Ok, great. Mind if I add your tested-by before I put it in the patch system?

Cheers,

Will
Dirk Behme Nov. 24, 2013, 9:54 a.m. UTC | #9
Am 09.10.2013 19:13, schrieb Will Deacon:
> Hi Russell,
>
> Please pull the following patches for 3.13. They add support for the pldw
> instruction (prefetch with intent to modify) in ARMv7 SMP cores, which is
> then used to gain a measurable performance boost for particular atomic
> sequences.
>
> Cheers,
>
> Will
>
> --->8
>
> The following changes since commit 15c03dd4859ab16f9212238f29dd315654aa94f6:
>
>    Linux 3.12-rc3 (2013-09-29 15:02:38 -0700)
>
> are available in the git repository at:
>
>    git://git.kernel.org/pub/scm/linux/kernel/git/will/linux.git for-rmk/prefetch
>
> for you to fetch changes up to d779c07dd72098a7416d907494f958213b7726f3:
>
>    ARM: bitops: prefetch the destination word for write prior to strex (2013-09-30 16:42:56 +0100)
>
> ----------------------------------------------------------------
> Will Deacon (6):
>        ARM: prefetch: remove redundant "cc" clobber
>        ARM: smp_on_up: move inline asm ALT_SMP patching macro out of spinlock.h
>        ARM: prefetch: add support for prefetchw using pldw on SMP ARMv7+ CPUs
>        ARM: locks: prefetch the destination word for write prior to strex
>        ARM: atomics: prefetch the destination word for write prior to strex
>        ARM: bitops: prefetch the destination word for write prior to strex
>
>   arch/arm/include/asm/atomic.h         |  7 +++++++
>   arch/arm/include/asm/processor.h      | 33 +++++++++++++++++++++++++--------
>   arch/arm/include/asm/spinlock.h       | 28 ++++++++++++++--------------
>   arch/arm/include/asm/spinlock_types.h |  2 +-
>   arch/arm/include/asm/unified.h        |  4 ++++
>   arch/arm/lib/bitops.h                 |  5 +++++
>   6 files changed, 56 insertions(+), 23 deletions(-)

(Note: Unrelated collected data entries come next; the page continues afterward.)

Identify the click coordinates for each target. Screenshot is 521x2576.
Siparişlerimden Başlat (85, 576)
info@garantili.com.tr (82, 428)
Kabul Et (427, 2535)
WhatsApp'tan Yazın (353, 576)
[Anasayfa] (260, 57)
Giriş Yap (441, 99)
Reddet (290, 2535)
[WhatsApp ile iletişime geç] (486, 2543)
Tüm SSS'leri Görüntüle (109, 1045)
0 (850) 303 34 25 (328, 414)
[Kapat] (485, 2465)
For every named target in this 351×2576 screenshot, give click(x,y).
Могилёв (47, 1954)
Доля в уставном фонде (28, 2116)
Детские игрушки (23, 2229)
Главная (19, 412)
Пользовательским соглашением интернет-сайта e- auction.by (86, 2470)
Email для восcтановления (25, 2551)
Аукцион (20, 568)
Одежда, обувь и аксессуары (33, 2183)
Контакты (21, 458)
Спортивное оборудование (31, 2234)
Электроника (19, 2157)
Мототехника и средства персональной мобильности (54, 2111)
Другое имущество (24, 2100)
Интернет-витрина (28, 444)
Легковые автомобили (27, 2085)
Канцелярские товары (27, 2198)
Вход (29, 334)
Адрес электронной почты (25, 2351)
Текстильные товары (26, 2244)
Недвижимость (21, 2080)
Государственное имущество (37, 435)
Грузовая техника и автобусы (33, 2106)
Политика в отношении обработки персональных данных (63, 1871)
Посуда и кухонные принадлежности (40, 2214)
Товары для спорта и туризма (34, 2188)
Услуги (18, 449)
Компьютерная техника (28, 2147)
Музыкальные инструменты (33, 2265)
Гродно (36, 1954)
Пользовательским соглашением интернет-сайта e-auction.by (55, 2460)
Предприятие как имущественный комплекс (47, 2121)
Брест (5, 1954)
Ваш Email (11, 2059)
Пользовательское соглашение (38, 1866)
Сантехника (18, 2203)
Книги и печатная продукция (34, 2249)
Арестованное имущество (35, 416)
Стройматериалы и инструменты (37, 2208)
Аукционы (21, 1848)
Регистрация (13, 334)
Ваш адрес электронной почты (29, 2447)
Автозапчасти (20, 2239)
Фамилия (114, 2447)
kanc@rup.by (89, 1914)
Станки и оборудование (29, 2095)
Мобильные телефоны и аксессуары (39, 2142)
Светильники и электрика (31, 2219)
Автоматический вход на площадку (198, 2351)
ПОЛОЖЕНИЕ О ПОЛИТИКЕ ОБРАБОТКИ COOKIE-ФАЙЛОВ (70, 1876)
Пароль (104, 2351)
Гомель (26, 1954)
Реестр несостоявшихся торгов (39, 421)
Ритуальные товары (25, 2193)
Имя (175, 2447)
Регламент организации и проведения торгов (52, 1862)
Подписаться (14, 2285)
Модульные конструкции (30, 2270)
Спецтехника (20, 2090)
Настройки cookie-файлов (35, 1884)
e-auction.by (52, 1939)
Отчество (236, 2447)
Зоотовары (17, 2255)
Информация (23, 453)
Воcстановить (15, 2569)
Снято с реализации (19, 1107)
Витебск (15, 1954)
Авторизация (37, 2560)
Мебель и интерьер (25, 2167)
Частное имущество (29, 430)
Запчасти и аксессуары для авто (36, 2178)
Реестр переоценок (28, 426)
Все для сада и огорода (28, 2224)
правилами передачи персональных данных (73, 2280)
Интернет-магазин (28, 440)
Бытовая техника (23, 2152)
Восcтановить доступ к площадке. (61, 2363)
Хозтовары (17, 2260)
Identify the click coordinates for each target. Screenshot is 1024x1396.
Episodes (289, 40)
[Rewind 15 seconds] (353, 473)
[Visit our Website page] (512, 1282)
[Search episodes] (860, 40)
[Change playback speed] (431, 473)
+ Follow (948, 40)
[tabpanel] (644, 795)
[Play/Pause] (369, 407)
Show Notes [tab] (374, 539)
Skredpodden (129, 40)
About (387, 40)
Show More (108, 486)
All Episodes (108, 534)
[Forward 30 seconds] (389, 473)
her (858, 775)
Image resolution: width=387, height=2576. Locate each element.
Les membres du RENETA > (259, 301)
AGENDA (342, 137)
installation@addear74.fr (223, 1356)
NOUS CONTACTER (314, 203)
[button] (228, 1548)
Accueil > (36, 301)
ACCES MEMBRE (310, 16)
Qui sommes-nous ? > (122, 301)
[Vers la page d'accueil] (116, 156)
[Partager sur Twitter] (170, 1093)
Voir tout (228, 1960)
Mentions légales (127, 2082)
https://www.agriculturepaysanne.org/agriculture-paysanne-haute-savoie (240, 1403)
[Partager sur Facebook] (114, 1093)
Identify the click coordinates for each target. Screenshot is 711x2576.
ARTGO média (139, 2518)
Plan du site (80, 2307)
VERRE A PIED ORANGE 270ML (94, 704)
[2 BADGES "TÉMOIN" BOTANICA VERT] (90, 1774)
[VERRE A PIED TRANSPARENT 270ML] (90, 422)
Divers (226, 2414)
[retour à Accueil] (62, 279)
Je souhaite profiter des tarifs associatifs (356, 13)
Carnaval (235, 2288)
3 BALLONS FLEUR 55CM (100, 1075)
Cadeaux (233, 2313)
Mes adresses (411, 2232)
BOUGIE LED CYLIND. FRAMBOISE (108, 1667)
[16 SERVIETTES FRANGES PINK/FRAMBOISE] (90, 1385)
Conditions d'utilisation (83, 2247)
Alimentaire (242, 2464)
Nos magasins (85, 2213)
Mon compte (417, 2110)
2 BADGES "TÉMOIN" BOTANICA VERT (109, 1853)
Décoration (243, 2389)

Would this patch series be a candidate for the -stable kernels as 
discussed recently in the "Patches from ARM folks solicited for the 
-stable tree" thread?

Best regards

Dirk
Russell King - ARM Linux Nov. 24, 2013, 10:11 a.m. UTC | #10
On Sun, Nov 24, 2013 at 10:54:07AM +0100, Dirk Behme wrote:
> Would this patch series be a candidate for the -stable kernels as  
> discussed recently in the "Patches from ARM folks solicited for the  
> -stable tree" thread?

I don't think so.

Firstly, patches suitable for the stable tree are also suitable to be
pushed in during -rc time.  In other words, they're bug fixes and
regression fixes.  This is neither.

Secondly, it has the effect that it raises the bar on the binutils to
build the kernel, and if we push that into -stable kernels, those kernels
will fail to build with older binutils - which is itself a regression
as far as -stable is concerned.

So no, I don't think it's appropriate.